The nightmare of being executor to a will: Inheritance feuds are on the rise, so how do you handle unruly relatives (and can you just resign)?By Samantha Hirst For This Is Money
Published: 02:46 EDT, 16 April 2019 | Updated: 05:16 EDT, 16 April 2019
Inheritance feuds: How do you navigate them as executor to a will
You might feel gratified to be asked by a friend or relative to be their executor, and sort out their will. It's only after they are gone that the trouble can start.
Feuds over inheritance are on the rise, according to official court figures, a trend lawyers put down to rising property prices and the intricacies of modern family life.
Samantha Hirst, a solicitor at Ridley & Hall and a specialist in will disputes, explains how executors can get embroiled in family drama and how best to avoid this - and, if necessary, fight back.
Being appointed as an executor is a great honour. The person who made the will trusted you implicitly to carry out their final wishes.
However, it is often under-estimated how much responsibility the position holds, and for some executors they can feel like they have been handed a poisoned chalice - many find the role stressful and upsetting.
Executors come in all different shapes and sizes, from family members and friends to accountants and solicitors, and each estate is unique. But there are some challenges that come up time and again, so how might you deal with them?
Hounded over the will: What are beneficiaries entitled to know?You may be in a situation where you are struggling to manage the beneficiaries’ demands and expectations.
They might be regularly contacting you for updates or want you to send them various documents in relation to the estate.

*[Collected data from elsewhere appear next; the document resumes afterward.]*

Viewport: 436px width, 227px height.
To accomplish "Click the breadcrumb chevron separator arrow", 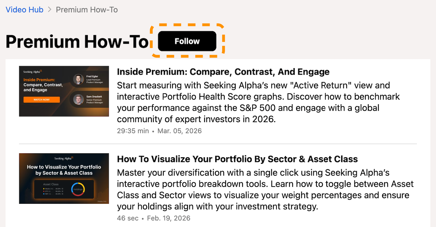I will (x=50, y=10).
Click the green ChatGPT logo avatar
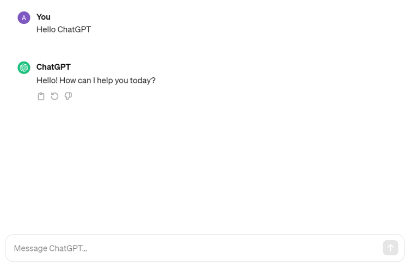 (24, 67)
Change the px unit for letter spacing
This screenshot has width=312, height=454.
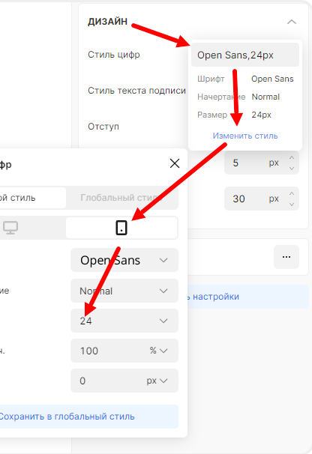pos(158,381)
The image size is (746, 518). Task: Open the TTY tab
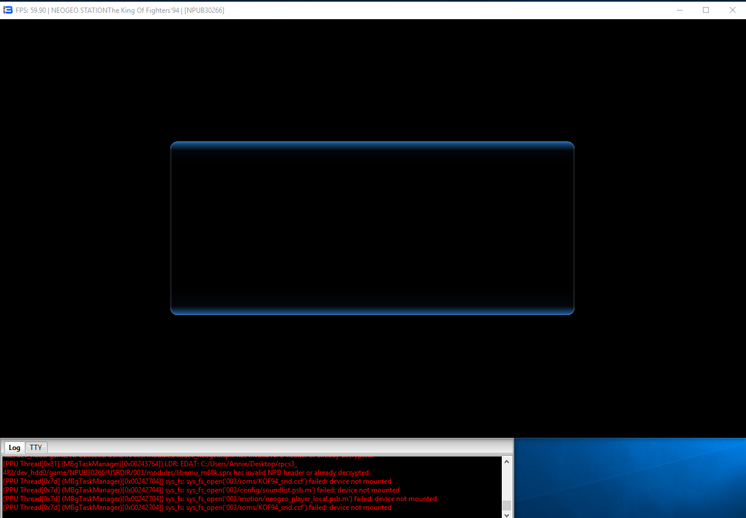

Communication is key in these circumstances, and it is important to find the right balance between making sure the beneficiaries don’t feel left in the dark, but also knowing that you are not duty bound to pander to their every request.
It is quite common for beneficiaries to want to see the will, but it is at your discretion whether you disclose it to them.
It is common practice to show a copy to residuary beneficiaries - those who are given the remainder of the estate once all the debts, legacies and other expenses have been paid.
The will would not usually be seen by anyone who is not named on it.
However, once you have been awarded probate, the stage at which executors gain control over an estate after someone dies, the will becomes a public document. Anyone can request a copy by doing a standing search.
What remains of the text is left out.